CA Case Victory! Zachary H. and Teri A (D081250)

November 17, 2023 by FVAP

Zachary H. and Teri A (D081250)

California’s Firearms Restriction under the Domestic Violence Prevention Act Ruled Constitutional. Access to Guns Is A Protected Right for Law Abiding Citizens, not Perpetrators of Domestic Violence

The 4th District Court of Appeal granted our request for partial publication of an opinion on the constitutionality of California’s firearms restriction under the Domestic Violence Prevention Act. The court also agreed to use pseudonyms to protect the survivor’s privacy.

First, the case involved a domestic violence restraining order against a mother, which included a prohibition on possessing firearms. The mother argued that a recent Supreme Court decision,  N.Y. State Rifle & Pistol Ass’n v. Bruen 597 U.S. __ [142 S.Ct. 2111] (Bruen), rendered the firearms restriction unconstitutional under the Second Amendment. However, the court clarified that the firearms prohibition does not violate a restrained party’s Second Amendment right, as the Bruen decision only applies to law-abiding citizens, not individuals subject to domestic violence restraining orders.

Second, the opinion also addressed whether an employment exception to the firearms prohibition violated the equal protection clause.
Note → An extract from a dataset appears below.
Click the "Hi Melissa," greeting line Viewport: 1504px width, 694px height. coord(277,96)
The court held that the two groups of individuals, those who need firearms for employment and those who desire firearms for self-protection, are not similarly situated. Even if they were, the court found that the exception is rationally related to the government’s interest in reducing domestic violence. The exception is narrow and limited to specific circumstances, balancing the government’s interest with the economic interests of restrained parties.
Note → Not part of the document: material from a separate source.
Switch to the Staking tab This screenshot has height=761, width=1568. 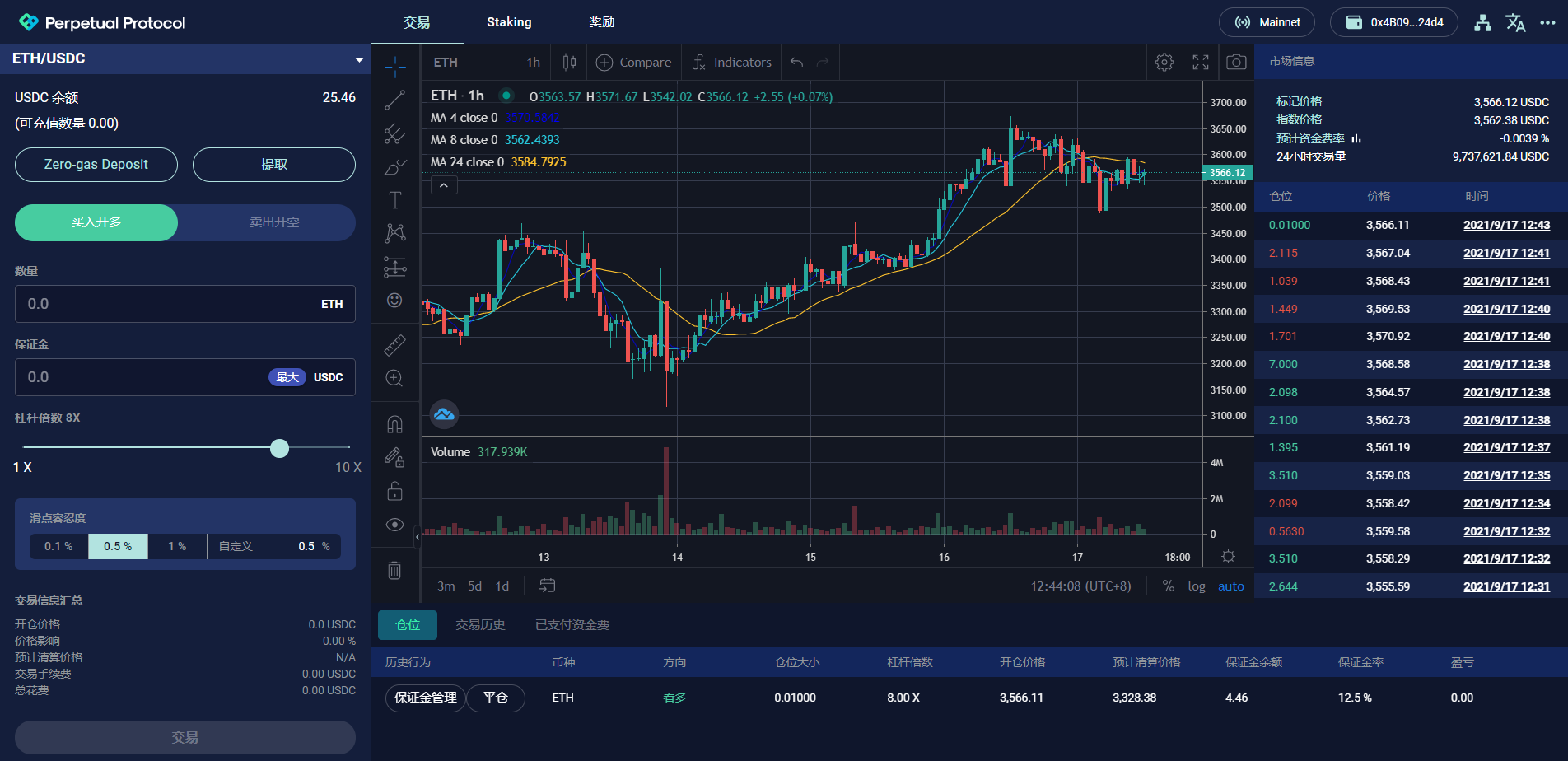tap(509, 22)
Opinion Publication  – This opinion is an order modifying an opinion and certifying it for partial publication. It involves a case between Zachary H. and Teri A. in the Court of Appeal, Fourth Appellate District, Division One in California. The opinion also discusses the application of the Second Amendment and equal protection clause in relation to firearms restrictions for individuals subject to restraining orders.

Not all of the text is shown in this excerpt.